Un parti dont le fondateur a été condamné pour antisémitisme fait-il jamais « sa mue » ?
Il faut avancer avec son temps, faire preuve de bon sens. Jean-Marie Le Pen a créé et dirigé ce parti, mais Marine Le Pen, qui doit sans doute beaucoup l’aimer – c’est son père – l’a tout de même sorti du tableau ! Vous imaginez ? Je ne l’angélise pas, mais qui peut imaginer qu’une telle décision soit facile et ne vous apporte pas des problèmes ? Personnellement, je ne pourrais jamais faire ça à mon père. Pour agir ainsi, il faut avoir la conviction profonde que quelque chose ne va pas. La conviction qu’il est temps de faire sa mue, justement.
Avez-vous rencontré Marine Le Pen ?
J’ai rencontré Marine Le Pen en février dernier. Après la marche contre l’antisémitisme de novembre, elle a proposé à ma famille de la rencontrer lors d’un déjeuner, par l’intermédiaire de Louis Aliot. Comme je n’aime pas les déjeuners interminables au restaurant j’ai dit non, mais mon père a jugé positif de la rencontrer donc cela s’est fait chez moi : mes parents et moi voulions d’une part savoir si nous pouvions avoir confiance en elle en tant que personne, et d’autre part la persuader d’adopter le discours de Jacques Chirac sur la responsabilité de l’État français dans la déportation des Juifs. J’ai essayé de rendre cette discussion positive, sans revenir sur le cas de son père. Ce que nous espérons, c’est qu’elle nous aura entendu concernant le discours de Jacques Chirac. Mais je suis confiant. Elle a été particulièrement sensible aux travaux de mon père rendant hommage à la population française qui a permis par ses protestations aux trois quarts des juifs de France de survivre.

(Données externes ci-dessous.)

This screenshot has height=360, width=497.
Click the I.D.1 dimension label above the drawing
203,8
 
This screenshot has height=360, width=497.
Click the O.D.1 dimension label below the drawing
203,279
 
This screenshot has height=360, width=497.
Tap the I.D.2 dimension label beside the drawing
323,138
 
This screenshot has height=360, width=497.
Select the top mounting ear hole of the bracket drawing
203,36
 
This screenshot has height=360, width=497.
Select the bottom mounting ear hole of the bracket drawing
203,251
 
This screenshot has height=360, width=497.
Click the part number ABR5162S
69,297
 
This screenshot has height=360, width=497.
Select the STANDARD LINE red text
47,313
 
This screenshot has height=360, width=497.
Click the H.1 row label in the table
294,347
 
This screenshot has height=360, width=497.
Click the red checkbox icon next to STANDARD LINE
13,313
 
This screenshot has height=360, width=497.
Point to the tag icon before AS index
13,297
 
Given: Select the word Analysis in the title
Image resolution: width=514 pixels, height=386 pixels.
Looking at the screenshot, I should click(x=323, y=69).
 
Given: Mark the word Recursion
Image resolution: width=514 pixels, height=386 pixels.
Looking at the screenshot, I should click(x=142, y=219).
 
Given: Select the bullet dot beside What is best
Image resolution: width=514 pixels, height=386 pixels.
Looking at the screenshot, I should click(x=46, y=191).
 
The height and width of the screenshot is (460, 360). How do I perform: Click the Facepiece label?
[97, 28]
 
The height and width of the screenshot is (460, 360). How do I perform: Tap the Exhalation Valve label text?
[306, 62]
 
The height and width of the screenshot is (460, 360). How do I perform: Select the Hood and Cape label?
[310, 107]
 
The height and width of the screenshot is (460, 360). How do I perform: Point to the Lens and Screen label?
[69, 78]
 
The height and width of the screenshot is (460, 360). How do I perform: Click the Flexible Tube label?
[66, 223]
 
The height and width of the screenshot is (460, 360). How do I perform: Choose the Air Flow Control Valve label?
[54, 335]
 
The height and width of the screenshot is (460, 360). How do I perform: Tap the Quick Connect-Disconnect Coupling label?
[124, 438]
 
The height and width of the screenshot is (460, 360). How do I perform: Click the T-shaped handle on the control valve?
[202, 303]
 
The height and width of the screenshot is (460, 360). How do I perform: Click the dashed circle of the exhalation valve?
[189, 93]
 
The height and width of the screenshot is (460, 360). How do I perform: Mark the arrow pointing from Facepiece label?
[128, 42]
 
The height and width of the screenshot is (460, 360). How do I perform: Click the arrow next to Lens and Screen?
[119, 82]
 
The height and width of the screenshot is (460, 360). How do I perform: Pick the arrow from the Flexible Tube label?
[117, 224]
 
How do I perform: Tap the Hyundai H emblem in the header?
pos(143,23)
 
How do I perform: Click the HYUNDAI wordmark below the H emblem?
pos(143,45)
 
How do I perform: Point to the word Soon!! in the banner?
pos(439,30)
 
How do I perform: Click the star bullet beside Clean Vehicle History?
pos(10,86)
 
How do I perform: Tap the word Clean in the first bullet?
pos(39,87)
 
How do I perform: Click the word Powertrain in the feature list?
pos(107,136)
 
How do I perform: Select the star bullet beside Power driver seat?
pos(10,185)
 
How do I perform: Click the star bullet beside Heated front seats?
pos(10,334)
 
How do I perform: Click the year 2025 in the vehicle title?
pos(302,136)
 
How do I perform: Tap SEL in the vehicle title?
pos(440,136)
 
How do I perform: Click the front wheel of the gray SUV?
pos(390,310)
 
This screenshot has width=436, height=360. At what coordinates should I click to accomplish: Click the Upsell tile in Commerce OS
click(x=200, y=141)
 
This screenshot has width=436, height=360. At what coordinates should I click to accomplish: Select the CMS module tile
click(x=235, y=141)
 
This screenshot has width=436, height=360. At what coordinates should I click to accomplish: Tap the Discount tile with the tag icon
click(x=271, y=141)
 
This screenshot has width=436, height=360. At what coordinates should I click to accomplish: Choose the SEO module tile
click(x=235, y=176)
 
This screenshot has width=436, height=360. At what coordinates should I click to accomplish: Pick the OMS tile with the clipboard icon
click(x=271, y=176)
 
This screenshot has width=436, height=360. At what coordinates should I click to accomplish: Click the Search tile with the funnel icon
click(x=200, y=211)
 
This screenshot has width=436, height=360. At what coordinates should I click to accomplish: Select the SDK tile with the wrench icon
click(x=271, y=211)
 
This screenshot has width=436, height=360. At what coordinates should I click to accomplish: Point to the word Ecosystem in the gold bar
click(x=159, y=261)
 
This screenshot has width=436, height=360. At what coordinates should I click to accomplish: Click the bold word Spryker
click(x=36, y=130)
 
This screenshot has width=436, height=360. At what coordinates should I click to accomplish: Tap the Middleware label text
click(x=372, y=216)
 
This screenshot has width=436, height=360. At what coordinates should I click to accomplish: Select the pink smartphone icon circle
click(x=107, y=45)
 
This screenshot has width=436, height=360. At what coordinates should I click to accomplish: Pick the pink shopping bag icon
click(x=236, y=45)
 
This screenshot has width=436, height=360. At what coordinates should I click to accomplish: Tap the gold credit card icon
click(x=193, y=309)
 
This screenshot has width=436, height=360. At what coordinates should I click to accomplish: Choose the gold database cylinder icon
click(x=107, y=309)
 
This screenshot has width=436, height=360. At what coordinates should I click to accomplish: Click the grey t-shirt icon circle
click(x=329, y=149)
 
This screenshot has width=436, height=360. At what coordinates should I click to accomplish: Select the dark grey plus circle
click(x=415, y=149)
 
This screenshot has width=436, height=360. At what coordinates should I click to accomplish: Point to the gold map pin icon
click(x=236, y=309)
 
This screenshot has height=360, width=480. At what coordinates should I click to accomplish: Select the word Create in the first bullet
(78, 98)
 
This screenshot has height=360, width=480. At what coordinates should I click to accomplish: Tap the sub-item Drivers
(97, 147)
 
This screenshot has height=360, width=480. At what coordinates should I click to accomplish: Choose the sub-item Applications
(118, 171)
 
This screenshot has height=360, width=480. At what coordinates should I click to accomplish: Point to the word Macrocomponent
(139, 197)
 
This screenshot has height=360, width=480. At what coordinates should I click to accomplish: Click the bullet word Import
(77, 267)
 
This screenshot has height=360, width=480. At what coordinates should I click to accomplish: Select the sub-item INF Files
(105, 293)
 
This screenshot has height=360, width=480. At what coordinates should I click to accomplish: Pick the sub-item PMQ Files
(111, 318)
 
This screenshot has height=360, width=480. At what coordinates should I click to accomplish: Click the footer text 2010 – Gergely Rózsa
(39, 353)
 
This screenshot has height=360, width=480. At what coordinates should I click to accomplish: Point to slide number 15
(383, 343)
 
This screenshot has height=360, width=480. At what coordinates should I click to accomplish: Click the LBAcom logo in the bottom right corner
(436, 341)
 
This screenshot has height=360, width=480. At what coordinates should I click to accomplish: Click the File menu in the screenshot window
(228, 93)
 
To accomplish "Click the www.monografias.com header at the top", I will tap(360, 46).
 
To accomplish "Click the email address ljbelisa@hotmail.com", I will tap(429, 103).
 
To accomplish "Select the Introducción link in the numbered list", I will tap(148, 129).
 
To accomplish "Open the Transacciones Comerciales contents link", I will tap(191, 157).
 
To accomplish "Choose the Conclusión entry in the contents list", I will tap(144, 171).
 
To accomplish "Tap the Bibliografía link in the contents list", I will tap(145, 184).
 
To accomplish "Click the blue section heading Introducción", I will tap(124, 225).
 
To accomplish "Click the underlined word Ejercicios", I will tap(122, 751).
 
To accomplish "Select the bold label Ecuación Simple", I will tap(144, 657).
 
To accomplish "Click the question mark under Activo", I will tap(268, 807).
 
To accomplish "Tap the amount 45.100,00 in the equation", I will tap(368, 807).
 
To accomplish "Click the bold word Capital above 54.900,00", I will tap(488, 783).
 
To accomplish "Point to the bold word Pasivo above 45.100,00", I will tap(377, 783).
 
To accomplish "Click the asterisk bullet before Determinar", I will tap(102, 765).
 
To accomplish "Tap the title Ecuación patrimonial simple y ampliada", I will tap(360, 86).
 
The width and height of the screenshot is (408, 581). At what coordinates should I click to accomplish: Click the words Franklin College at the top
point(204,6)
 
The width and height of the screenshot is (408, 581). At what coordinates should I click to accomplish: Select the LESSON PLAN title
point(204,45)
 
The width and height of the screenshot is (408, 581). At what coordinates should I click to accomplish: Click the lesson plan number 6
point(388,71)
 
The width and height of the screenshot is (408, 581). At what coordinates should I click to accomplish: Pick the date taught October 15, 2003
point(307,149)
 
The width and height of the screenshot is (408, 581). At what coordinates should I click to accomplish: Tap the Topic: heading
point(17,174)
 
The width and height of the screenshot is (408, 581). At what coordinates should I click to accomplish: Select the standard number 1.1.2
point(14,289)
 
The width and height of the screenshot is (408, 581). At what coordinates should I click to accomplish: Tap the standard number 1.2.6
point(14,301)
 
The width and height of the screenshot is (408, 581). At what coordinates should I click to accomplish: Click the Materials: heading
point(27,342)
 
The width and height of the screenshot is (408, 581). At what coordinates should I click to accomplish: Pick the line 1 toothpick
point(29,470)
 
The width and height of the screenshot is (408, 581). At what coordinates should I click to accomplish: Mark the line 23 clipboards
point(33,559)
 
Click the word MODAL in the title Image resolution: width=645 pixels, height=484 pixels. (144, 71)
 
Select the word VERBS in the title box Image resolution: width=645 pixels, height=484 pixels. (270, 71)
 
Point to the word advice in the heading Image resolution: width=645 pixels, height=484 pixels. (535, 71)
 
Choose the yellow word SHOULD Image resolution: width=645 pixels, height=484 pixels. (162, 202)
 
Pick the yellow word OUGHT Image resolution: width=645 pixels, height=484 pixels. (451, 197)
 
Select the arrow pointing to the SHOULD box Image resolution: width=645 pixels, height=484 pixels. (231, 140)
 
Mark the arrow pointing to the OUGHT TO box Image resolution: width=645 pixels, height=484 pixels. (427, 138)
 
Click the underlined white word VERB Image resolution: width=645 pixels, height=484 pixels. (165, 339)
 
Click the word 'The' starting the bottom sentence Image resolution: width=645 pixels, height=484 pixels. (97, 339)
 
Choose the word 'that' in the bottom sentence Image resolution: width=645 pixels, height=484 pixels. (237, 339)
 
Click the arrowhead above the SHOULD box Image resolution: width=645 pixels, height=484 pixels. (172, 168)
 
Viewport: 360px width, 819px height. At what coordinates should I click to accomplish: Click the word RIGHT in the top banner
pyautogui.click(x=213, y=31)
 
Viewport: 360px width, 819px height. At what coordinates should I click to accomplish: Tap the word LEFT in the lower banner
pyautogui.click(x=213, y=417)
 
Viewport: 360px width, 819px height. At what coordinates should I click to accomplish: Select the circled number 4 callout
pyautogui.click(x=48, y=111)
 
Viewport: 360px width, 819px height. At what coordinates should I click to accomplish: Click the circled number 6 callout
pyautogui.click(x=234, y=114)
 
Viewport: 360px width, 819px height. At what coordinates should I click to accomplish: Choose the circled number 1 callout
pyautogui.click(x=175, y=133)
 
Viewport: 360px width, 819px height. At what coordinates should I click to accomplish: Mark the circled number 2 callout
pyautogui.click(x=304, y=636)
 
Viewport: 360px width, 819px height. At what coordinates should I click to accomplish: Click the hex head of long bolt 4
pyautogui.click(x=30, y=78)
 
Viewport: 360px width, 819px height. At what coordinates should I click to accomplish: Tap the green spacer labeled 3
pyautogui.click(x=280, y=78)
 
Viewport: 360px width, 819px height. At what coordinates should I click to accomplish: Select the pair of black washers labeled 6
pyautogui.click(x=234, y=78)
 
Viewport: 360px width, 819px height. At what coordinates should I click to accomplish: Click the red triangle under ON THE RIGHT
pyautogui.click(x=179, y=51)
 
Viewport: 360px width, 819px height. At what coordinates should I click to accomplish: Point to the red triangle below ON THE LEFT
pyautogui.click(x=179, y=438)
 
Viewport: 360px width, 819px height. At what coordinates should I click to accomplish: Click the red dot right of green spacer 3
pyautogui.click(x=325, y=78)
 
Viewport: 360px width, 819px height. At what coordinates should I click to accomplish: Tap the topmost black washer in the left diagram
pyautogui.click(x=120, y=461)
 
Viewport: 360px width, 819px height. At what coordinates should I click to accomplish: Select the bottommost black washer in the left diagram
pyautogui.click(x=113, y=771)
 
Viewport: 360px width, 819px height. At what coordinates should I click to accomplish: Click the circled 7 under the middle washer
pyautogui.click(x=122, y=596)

Au-delà de son histoire vis-à-vis de l’antisémitisme, le programme économique du RN ne vous inquiète pas ? En 2017, vous disiez-vous même que si l’extrême droite accédait au pouvoir, elle « n’obtiendra [it] pas de résultats économiques, donc pour tenir elle sera [it] obligée de devenir un État policier ».
Tous les politiciens racontent des « cracs » – pour parler comme Emmanuel Macron – avant les élections. Mais une fois au pouvoir, ils s’adaptent. Dans ce cadre, le parti de Marine Le Pen mettrait sans doute l’accent sur l’immigration et la sécurité, mais finirait par faire comme Giorgia Meloni en Italie, qui s’est adaptée à l’Europe car elle a compris que c’était un gage de prospérité pour son pays. Sans l’Europe, la France serait comme le village d’Astérix mais sans potion magique. Marine Le Pen l’a sans doute compris.
François Hollande, qui a décoré vos parents, se présente en Corrèze sous la bannière du Nouveau Front populaire. Qu’est-ce que cela vous inspire ?
Il y a chez lui, comme chez d’autres politiques, une forme d’insatiabilité assez étonnante. Il a tout eu, et il en veut encore. Comment peut-il s’allier avec des gens comme Philippe Poutou, franchement… Les Français de gauche qui ont encore du bon sens le disent eux-mêmes : économiquement, le programme du Nouveau Front populaire serait un suicide pour la France, mais au-delà, dans cette alliance, c’est clairement La France insoumise qui mène la danse.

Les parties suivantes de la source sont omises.